No MAM, o cinema de Steven Spielberg

Depois de dirigir quase 30 filmes, Steven Spielberg é responsável por muitas das maiores bilheterias da história do cinema e por uma nova maneira de colocar a imaginação na tela. Na tela e na cabeça das pessoas. Ou será possível imaginar um extraterrestre sem lembrar daquele bonequinho feioso mas simpaticíssimo que encantou o mundo com E.T.? Ou se deparar com um tubarão, mesmo em um aquário, e não associá-lo aquele exagerado devorador de carne humana que aterrorizou o mundo com Tubarão?

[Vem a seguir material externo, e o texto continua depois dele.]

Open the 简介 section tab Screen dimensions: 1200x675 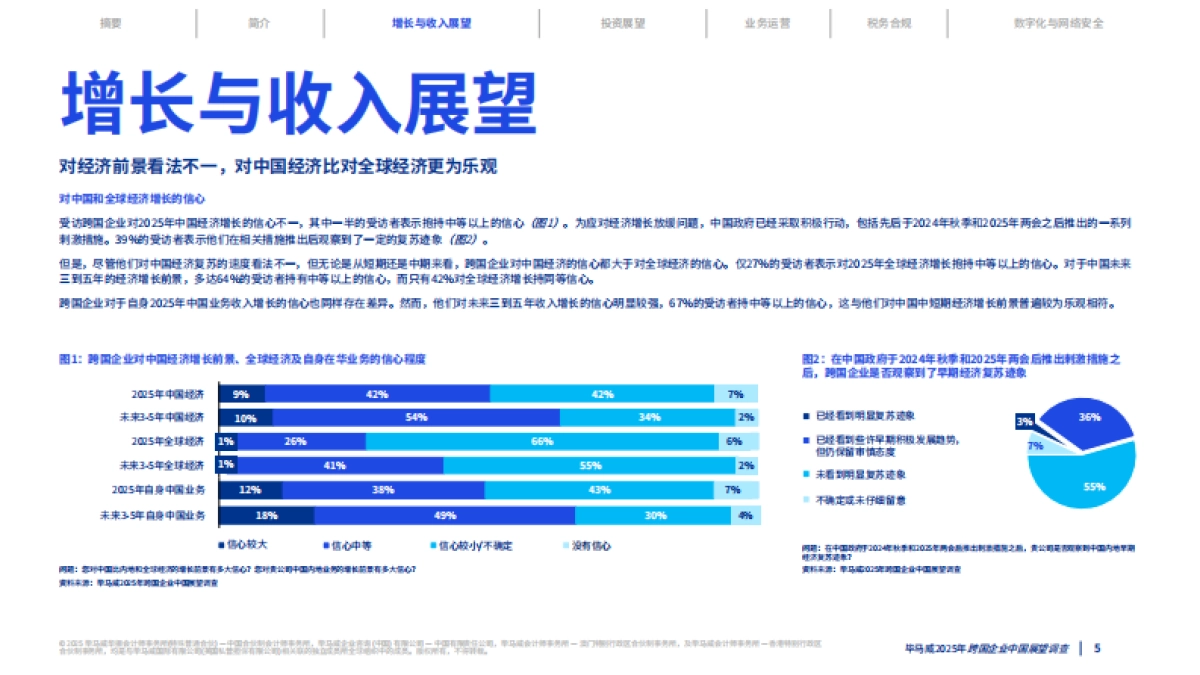click(x=257, y=23)
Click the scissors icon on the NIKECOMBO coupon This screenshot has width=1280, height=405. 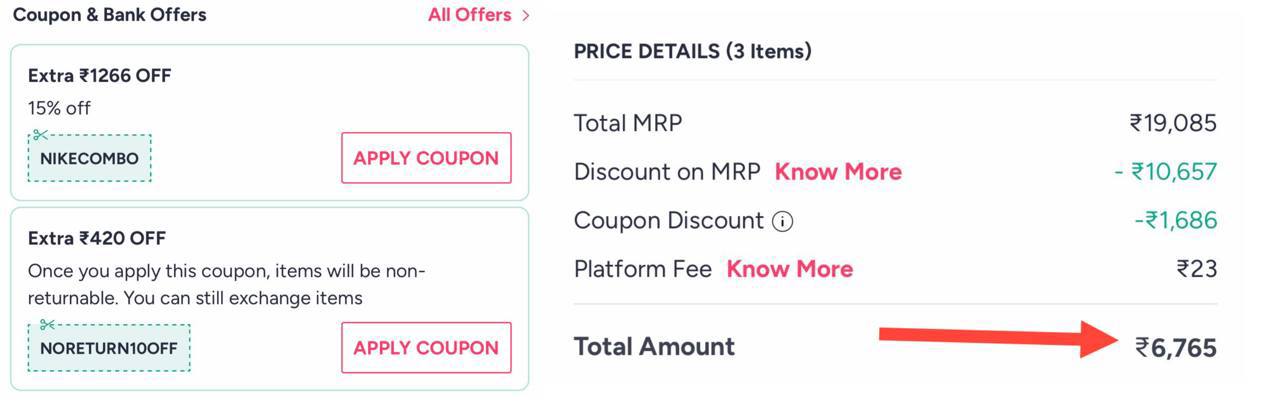click(41, 135)
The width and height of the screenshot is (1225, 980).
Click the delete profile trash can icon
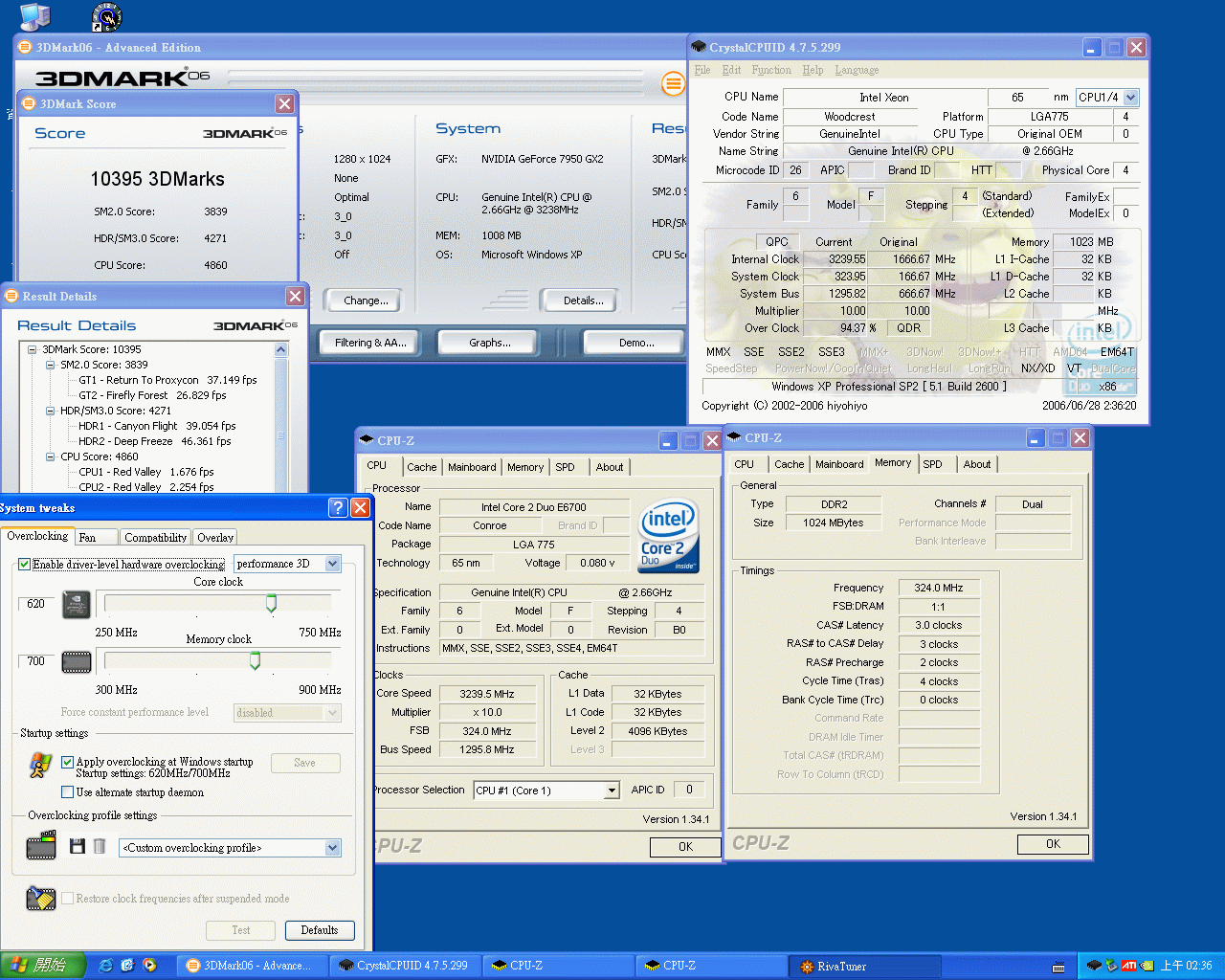(x=100, y=847)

Para homenagear o cineasta americano, o Museu de Arte Moderna (MAM) montou uma pequena mas representativa mostra de seus filmes (confira a programação). Cinemam Spielberg, que começou ontem e vai até setembro, no anfiteatro do MAM com capacidade para 200 pessoas, exibe oito filmes (DVD em tela de cinema), e tem entrada gratuita.A programação obedece a uma seqüência cronológica. O primeiro foi Tubarão. Não é o primeiro filme de Spielberg, mas foi seu primeiro grande sucesso. Em pouco mais de um mês em cartaz nos EUA, o Tubarão do diretor devorou não só alguns banhistas de um aprazível balneário como o maior número de entradas de cinema da história. A seguir, na mostra do MAM, vem E.T, o Extraterrestre, feito bem depois de Tubarão, em 1982, quando o cineasta já se tornara um craque em contar fábulas no cinema. O bonequinho de pele marrom e oleosa como a de um lagarto chegava às telas para bater mais um recorde de bilheteria. Com A Cor Púrpura, Spielberg quis livrar-se da síndrome de Peter Pan e provar que sabia fazer também filmes adultos. O que ele conseguiu nessa história de uma negra em busca de sua dignidade foi levar platéias inteiras a chorar feito criança nas poltronas.Em Império do Sol, ele vê o pior do mundo adulto, a guerra, pelos olhos de um menino. O tema guerra começava a obcecar Spielberg nessa época, e ele acaba enfrentando suas próprias resistências, sua origem judaica, e filma A Lista de Schindler, um de seus melhores filmes, sobre o holocausto. Com Amistad ele voltou ao tema da discriminação dos negros. E em AI, Inteligência Artificial ele volta ao futuro para contar a fábula de uma espécie de Pinóquio robótico. A mostra do MAM termina com o ótimo Prenda-me se For Capaz, uma prova da versatilidade do mestre Steven Spielberg.